"Jordans" Off Broadway Review: Si cette comédie sauvage n'est pas un hommage à

« Jordans » Off Broadway Review: Si cette comédie sauvage n'est pas un hommage à

Pour un début fulgurant sur scène, Ife Olujobi livre une pièce aussi drôle que choquante

Si vous avez aimé la comédie d'horreur « Get Out » de Jordan Peele, vous allez adorer la comédie d'horreur « Jordans » d'Ife Olujobi, qui a débuté mercredi au Public Theatre.

Est-ce une pure coïncidence si le prénom de Peele est Jordan et qu'Olujobi a écrit une pièce qui parle de deux personnages nommés Jordan ? Les similitudes ne s'arrêtent pas là. «Get Out» et «Jordans» font autant de halètements que de rires. Plus significatif encore, chaque œuvre met en scène des personnages noirs – un dans « Get Out », deux dans « Jordans » – qui se retrouvent dans la situation inconfortable de vivre et de travailler dans un monde dirigé par les Blancs.

Là où « Get Out » se déroule dans un barbecue de banlieue haut de gamme, Olujobi situe « Jordan » dans un studio haut de gamme de Manhattan où sont produites des publicités et des photographies pour la mode et d'autres produits (livres d'auto-assistance, sodas, etc.). Lorsqu'une grande et belle mannequin est sortie dans le premier des costumes extravagants et fastueux de Gween Jean, j'ai dû pousser un soupir de soulagement. Les pièces de théâtre jouées dans les théâtres Off Broadway à but non lucratif de la ville de New York peuvent coûter un peu – comment devrais-je dire cela ? — morne. Mais voici le genre de série où un gars qui regarde « Les Yeux de Laura Mars » et « Le Diable s'habille en Prada » au moins une fois par an peut vraiment s'asseoir et s'amuser.
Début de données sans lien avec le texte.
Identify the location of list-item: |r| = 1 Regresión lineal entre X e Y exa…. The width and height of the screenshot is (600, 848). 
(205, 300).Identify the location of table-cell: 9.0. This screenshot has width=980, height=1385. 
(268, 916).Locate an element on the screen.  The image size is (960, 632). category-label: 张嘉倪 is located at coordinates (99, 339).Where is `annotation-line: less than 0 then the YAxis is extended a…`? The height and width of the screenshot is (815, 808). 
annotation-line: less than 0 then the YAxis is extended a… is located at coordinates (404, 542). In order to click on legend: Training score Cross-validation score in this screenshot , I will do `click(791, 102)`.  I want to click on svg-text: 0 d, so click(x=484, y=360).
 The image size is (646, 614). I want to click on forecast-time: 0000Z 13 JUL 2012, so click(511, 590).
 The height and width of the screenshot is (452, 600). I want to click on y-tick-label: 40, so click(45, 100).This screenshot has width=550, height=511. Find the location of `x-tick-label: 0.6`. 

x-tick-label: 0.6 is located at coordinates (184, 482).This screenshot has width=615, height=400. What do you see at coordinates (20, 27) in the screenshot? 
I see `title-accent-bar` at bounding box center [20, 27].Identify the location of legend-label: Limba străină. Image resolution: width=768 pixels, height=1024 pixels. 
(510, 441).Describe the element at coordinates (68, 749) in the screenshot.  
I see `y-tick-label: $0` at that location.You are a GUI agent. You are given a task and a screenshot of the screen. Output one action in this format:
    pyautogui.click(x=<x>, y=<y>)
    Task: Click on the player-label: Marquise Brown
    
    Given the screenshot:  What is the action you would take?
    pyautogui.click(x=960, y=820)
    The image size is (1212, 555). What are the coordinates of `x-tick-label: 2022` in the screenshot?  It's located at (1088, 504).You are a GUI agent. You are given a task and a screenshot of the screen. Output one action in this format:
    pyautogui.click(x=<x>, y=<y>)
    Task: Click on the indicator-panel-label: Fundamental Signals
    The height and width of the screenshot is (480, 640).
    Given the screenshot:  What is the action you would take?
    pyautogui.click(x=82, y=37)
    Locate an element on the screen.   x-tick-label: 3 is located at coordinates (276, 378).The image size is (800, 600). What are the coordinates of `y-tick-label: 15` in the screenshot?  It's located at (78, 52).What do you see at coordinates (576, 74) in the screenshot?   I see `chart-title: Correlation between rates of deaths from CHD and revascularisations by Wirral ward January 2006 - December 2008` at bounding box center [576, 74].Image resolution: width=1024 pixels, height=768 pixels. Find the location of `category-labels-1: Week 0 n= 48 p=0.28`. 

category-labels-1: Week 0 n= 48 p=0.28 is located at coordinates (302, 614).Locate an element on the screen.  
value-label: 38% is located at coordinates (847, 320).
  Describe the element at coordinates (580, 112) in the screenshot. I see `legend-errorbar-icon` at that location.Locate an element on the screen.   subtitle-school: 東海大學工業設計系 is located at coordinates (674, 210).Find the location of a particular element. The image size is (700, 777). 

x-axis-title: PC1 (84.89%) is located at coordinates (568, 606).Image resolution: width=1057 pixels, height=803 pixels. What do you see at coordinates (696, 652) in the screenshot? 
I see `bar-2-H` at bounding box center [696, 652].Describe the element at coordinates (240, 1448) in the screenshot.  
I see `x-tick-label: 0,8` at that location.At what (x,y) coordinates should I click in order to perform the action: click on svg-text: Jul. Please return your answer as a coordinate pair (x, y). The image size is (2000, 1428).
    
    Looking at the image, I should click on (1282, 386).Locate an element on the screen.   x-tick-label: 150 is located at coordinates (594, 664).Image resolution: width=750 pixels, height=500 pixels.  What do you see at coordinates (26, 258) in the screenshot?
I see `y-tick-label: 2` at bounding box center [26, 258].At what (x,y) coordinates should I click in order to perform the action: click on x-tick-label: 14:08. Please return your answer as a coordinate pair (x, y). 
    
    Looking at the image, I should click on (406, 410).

Les halètements commencent tôt lorsque la patronne du studio (Kate Walsh, qui se souvient à la fois de Faye Dunaway et de Meryl Streep) jette une tasse de café au visage de la réceptionniste-gofer du studio Jordan (Naomi Lorrain). Olujobi et la réalisatrice Whitney White ont une façon de mettre à plusieurs reprises le sous-texte au premier plan pour un effet à la fois vivifiant et comique.

L'autre Jordan (Toby Onwumere) apparaît lorsque le patron décide qu'elle doit apporter un peu de pertinence à son entreprise. Ce deuxième Jordan est embauché pour être le « directeur de la culture ». Jordan No. 2 pense avoir un lien immédiat avec Jordan No. 1 qui travaille au studio depuis cinq ans. Le premier Jordan ne veut rien avoir à faire avec lui, mais ils ont quand même un rendez-vous et la mise en scène de White offre un changement de scène simple et époustouflant que je ne dévoilerai pas ici.

La façon dont le premier Jordan, au travail acharné, monte d'autres scènes pendant que le personnel blanc du studio pontifie sur la vie, les carrières et rien d'autre de grande importance est également délicieuse. Certains des meilleurs écrits d'Olujobi sont consacrés à ces conférences, qu'il s'agisse des gars se vantant de leur dernière conquête sexuelle ou du personnel réfléchissant à l'utilisation d'un motif de prison pour vendre la dernière arnaque de Rolex.

Ce staff (Bronte England-Nelson, Brian Muller, Matthew Russell, Ryan Spahn et Meg Steedle) traite les deux Jordan comme s'ils n'étaient qu'une seule personne, une insulte que la première Jordan utilise à son avantage. Cette critique n'en révélera pas plus, sauf pour dire qu'Olujobi a écrit une histoire géniale, et beaucoup moins prévisible que « Get Out ».

La direction des Blancs ne faiblit qu’à la toute fin. Le chaos qui conclut « Jordans » doit être provoqué rapidement, et non avec une telle délibération. Plus de sang de stade pourrait également aider.